We consider two different types of string, one with M = 3000 beads (or 9 Mbp) which is referred to as a “toy” string, and a second representing a whole human chromosome. Chromosomes are initialised in both cases as random walks. An alternative possibility would be to start from mitotic configuration as in [79], which would remove entanglement in the initial condition. Experience with similar models (e.g., see [50]) suggests that a different initial condition will be important for the very large-scale structure but not for the scale at which transcriptional clusters form, which is the one we are most interested in here.
Toy model
The toy model is built by placing one yellow, red, or green TU every 30 weakly-binding beads, giving a total of 100 TUs of all types in a string of 3000 beads [26]. Various different sequences of TU colour down the string are considered. In one – the “random” string – TU colours are chosen randomly (see Fig. 1a and SI for the specific sequence generated). In a second and third – the “1-pattern” and “6-pattern” strings – TU colors follow a repeating pattern (red, then yellow, then green) 1 or 6 times (see Fig. 4). We made these choices for the sequences of TUs as they are useful to show how 1D patterns affect resulting cluster morphology. In this respect, these patterns in the toy model are only representative. At the same time, the ratio between TFs and TUs are close to those used below for human chromosome simulations.
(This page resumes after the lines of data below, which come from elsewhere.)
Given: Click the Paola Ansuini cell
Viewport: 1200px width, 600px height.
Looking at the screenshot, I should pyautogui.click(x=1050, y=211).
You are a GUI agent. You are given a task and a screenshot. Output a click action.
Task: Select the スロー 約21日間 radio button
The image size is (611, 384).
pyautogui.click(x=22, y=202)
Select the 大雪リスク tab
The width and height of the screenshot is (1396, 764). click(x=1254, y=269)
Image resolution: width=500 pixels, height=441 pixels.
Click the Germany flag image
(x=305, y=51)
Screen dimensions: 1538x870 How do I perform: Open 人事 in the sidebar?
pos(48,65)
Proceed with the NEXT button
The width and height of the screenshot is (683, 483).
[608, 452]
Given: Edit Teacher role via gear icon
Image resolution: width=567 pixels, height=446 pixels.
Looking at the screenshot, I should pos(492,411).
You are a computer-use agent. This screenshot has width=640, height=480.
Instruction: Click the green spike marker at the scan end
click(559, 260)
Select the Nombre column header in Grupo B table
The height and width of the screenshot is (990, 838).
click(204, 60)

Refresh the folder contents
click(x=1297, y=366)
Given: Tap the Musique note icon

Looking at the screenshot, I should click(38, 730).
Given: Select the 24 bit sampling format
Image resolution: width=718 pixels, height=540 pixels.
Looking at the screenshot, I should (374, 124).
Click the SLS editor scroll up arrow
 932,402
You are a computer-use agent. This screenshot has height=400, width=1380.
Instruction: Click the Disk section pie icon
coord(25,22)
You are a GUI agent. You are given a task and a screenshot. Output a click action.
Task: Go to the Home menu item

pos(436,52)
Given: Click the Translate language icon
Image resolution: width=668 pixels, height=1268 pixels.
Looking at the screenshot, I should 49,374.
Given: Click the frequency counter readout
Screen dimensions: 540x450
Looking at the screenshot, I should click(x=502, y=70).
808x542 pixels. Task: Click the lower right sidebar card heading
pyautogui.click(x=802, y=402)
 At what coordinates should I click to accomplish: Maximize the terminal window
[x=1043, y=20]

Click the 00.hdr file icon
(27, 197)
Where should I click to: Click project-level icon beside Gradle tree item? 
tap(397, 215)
For the random string, we monitor how the system responds to different perturbations. Local “mutations” are inspired by editing experiments performed using CRISPR/Cas9 [57]. One to four mutations are mimicked by switching selected yellow beads inside a cluster of consecutive yellow TUs (between TUs 1920 to 2070) to red ones (Fig. 2). Thus, conversion of TU bead 1980 gives a string with 1 mutation, of 1950 and 1980 gives 2 mutations, of 1950 to 2010 gives 3 mutations, and 1950 to 2040 gives 4 mutations. Global perturbations are inspired by experiments reducing global levels of TFs using auxin-induced degrons [58]. Here, we study the effects of reducing the concentration of yellow TFs by 30%.
Human chromosomes
Our reference case for whole human chromosome simulations in the main text is the mid-sized human chromosome HSA 14 (107 Mbp), coarse-grained into M = 35784 beads. For Fig. 6, weakly- and strongly-binding beads are identified (using ENCODE data [75] for human umbilical vein endothelial cells, HUVECs) by the presence of H3K27ac modifications and DNase-hypersensitivity sites (DHSs) in the 3 kbp region corresponding to that bead – as these are good markers of open chromatin and active TUs (both genic and non-genic), respectively. For Fig. 6, TUs are split into ones only active in HUVECs and others (“house-keeping” ones) that are also active in H1-hESC cells (again using DHS sites and ENCODE data). Then, if a TU appears in both HUVECs and H1-hESCs, it is marked as housekeeping and coloured red; if it appears only in HUVECs it is marked as HUVEC-specific and coloured green. This allows an intuitive and simple multicolour model of HUVECs to be constructed. All remaining beads (which are not either weakly-binding or TUs) are non-binding. This approach represents a generalisation of the DHS model described in [11], so we call it the multicolour DHS model. For the simulations shown in the main text TF:pols complexes and TU size is the same (σ, corresponding to 30 nm at our resolution). This is justified by the fact that our TF:pol represents both transcription factors and polymerases. A polymerase is about 25 nm in human cells [30], while transcription factors are typically at least 5nm in size. We also considered the case in which TF:pol size is smaller (0.5σ and 0.16σ, Fig. S9) to explore the potential effect of protein size: as we shall see, this does not qualitatively affect our conclusions and results.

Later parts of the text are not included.